O Instituto Nacional de Colonização e Reforma Agrária (Incra) garante que o relatório que comprovará que a localidade se trata, d efato, de uma comunidade quilombola deverá ficar pronta até o final deste mês. Segundo representantes do órgão, o documento ainda não ficou pronto devido ao impedimento de acessar o Rio do Macaco, estabelecido pela Marinha, no início do processo.
“Reforço nosso compromisso, a nossa força, o nosso espaço, para convencer o nosso governo a tomar uma medida imediata. Temos uma Constituição que é clara: é dever doEstado Brasileiro, não é de governo, reparar um pouco das violências praticadas contra os negros, devolvendo seus territórios. Nós sabemos que nosso governo tem sido lerdo para avançar nesta titulação”, destacou Domingos Dutra.
Ele prometeu que a Comissão vai tentar sensibilizar a presidente Dilma e quem opera pelo governo, para tomar uma decisão rápida a respeito do conflito entre Marinha e quilomboRio do Macaco.
Dutra afirmou ainda que, em reunião com o vice-Almirante Monteiro Dias, iria ressaltar que a situação é inaceitável e solicitar que eles retirem a vigilância e a guarda da comunidade: “Aqui [no quilombo] não há bandidos e ninguém está pondo em risco o patrimônio”.

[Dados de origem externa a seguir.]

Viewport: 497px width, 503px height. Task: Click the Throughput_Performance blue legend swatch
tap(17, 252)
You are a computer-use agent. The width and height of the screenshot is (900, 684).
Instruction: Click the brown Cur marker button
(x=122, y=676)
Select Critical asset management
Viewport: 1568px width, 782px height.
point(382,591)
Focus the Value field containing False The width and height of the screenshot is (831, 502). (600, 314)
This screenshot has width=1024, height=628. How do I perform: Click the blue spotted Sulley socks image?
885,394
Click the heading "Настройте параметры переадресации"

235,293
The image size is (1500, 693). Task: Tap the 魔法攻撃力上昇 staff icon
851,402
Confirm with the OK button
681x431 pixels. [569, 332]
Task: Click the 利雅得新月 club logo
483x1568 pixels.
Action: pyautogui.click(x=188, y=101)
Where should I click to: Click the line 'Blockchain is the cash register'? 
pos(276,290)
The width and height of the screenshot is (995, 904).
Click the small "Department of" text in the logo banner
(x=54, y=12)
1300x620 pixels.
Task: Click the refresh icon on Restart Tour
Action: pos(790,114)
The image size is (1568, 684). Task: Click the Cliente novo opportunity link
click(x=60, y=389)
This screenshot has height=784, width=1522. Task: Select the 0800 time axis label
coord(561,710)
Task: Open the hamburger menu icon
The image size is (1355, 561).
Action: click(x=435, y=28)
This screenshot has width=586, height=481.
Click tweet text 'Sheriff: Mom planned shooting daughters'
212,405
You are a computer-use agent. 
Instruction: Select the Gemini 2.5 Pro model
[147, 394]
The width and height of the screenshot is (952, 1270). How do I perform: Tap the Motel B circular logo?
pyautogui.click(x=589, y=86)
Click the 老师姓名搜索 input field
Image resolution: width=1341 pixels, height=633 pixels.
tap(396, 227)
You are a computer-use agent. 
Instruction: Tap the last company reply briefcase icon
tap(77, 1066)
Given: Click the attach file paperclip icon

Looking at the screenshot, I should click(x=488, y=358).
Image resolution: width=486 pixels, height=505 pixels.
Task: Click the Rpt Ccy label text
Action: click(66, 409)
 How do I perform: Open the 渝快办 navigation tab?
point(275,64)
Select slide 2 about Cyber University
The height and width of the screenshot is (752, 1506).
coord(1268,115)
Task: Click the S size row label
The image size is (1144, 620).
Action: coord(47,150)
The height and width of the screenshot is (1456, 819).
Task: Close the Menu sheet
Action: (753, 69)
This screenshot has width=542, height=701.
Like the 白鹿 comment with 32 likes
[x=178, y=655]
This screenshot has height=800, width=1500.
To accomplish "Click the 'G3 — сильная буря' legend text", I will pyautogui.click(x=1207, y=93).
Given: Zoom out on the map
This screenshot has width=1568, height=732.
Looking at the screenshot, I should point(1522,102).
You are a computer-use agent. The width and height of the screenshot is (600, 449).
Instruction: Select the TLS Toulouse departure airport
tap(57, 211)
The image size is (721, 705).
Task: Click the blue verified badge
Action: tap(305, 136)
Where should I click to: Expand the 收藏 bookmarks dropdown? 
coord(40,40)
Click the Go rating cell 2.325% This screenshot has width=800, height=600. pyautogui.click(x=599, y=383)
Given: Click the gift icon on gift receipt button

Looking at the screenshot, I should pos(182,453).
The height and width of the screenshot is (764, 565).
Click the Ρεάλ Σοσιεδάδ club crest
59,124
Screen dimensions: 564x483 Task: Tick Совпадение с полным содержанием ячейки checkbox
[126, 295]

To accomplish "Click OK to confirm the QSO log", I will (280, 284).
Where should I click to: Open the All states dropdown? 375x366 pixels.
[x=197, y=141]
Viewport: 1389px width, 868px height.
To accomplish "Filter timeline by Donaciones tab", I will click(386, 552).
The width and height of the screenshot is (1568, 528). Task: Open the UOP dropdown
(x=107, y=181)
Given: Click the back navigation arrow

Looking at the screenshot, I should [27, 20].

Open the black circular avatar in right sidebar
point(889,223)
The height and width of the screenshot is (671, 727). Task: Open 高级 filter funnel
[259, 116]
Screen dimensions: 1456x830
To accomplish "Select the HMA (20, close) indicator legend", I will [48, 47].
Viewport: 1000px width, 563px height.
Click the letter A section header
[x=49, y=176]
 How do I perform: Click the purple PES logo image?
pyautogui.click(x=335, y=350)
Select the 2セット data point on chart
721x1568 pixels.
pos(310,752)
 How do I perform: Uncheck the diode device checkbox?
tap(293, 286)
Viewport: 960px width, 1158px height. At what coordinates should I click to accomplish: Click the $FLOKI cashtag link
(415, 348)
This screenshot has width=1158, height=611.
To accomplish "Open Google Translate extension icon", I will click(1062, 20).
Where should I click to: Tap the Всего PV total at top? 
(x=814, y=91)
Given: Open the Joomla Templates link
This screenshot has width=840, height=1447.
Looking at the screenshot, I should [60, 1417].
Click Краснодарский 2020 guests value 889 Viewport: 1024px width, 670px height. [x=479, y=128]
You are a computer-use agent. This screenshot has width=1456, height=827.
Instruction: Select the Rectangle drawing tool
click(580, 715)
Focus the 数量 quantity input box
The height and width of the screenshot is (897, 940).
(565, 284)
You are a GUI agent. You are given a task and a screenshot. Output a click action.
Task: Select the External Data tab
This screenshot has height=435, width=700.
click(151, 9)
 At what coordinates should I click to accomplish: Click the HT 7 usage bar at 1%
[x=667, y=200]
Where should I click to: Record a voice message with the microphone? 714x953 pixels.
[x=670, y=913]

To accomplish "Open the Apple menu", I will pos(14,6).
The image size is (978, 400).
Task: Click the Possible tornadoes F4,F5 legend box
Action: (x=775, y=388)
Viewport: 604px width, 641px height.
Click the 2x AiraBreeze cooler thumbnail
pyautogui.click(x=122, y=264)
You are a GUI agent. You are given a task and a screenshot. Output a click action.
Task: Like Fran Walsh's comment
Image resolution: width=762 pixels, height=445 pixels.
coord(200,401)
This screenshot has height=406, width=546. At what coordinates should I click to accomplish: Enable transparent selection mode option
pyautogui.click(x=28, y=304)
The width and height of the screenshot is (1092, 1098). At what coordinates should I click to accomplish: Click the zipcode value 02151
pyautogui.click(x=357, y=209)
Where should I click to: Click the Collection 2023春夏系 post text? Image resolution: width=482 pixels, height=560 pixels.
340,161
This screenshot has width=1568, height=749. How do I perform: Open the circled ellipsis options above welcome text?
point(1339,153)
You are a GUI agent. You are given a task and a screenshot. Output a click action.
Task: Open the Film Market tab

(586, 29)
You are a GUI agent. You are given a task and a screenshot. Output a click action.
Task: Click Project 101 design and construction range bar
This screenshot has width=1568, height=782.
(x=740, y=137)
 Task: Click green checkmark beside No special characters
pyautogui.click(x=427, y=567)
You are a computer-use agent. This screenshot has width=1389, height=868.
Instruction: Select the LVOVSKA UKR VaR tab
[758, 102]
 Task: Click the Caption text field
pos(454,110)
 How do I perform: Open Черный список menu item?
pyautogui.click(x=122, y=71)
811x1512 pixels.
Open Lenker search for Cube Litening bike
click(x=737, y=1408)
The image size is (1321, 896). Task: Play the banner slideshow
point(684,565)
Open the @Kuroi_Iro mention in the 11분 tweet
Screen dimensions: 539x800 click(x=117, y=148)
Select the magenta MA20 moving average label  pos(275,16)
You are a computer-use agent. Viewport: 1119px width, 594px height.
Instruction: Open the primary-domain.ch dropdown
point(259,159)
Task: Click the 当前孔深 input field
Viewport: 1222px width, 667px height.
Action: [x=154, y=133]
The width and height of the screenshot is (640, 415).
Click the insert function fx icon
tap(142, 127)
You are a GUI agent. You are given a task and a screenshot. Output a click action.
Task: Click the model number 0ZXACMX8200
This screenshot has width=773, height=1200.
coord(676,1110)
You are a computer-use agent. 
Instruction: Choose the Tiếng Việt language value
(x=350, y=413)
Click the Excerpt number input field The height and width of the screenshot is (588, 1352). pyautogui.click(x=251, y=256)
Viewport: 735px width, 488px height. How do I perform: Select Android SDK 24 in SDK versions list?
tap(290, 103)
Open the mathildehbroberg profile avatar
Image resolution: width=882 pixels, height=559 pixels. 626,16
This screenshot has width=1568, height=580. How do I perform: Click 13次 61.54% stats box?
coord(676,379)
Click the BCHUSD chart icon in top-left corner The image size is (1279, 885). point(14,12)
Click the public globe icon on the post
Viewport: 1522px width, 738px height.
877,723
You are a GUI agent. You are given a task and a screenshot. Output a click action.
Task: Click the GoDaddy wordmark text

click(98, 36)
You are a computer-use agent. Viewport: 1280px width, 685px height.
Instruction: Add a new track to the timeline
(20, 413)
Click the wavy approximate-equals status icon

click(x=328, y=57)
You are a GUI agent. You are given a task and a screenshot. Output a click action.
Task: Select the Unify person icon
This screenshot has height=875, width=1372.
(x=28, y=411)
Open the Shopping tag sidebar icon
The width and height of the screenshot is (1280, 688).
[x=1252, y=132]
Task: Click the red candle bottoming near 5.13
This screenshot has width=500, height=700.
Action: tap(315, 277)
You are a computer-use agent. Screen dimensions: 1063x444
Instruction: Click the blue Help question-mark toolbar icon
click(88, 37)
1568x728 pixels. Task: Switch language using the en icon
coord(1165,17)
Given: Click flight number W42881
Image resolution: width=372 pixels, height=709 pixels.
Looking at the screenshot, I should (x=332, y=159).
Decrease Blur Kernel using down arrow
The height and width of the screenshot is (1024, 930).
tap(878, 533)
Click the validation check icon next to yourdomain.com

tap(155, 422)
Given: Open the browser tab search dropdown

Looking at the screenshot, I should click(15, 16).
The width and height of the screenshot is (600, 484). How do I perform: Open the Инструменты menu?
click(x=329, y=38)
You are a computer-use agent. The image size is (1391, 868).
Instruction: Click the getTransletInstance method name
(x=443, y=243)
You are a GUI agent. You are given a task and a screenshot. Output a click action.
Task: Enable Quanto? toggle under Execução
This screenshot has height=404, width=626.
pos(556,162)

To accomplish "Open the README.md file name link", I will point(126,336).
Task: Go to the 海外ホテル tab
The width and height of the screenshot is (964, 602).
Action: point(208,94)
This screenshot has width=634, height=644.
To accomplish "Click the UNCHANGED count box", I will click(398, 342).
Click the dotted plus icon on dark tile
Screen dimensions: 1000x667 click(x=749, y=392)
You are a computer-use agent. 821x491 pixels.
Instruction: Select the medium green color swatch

“Tenho certeza que o ‘cachorro ou gato’ do Almirante está tendo melhor tratamento que vocês aqui, e isso é inaceitável em um país democrático. Estou chocado! A pobreza e humilhação que vocês sofrem, dentro da Bahia, que é o estado mais rico do nordeste, na capital, não se pode ser admitido”, declarou o parlamentar aos moradores da comunidade.
Entenda o caso
Os moradores do quilombo acusam que militares teriam, seguidas vezes, agredido vários deles física e moralmente, feito ameaças de morte, danificado moradias e, entre outras reclamações, dificultado o direito de ir e vir, garantido pela Constituição Federal, o que contribuiu para a morte de bebês de gestantes.
Em 22 de maio, representantes do quilombo estiveram em Brasília para entregar aos deputados da CDHM cópias de boletins de ocorrências policiais com os registros oficiais das agressões e ameaças. Acrescentaram que a situação se encontrava insustentável com riscos para que “o pior possa acontecer”.
O conflito entre as cerca de 50 famílias do quilombo com a Marinha se deve ao fato que os militares solicitam a saída dos cerca de 500 moradores dessa área, na qual os descendentes dos escravos garantem que seus ancestrais chegaram há mais de 200 anos, motivo pelo qual não querem se retirar. No Rio do Macaco há moradoras com mais de 100 anos de idade que atestam ter nascido e se criado no lugar.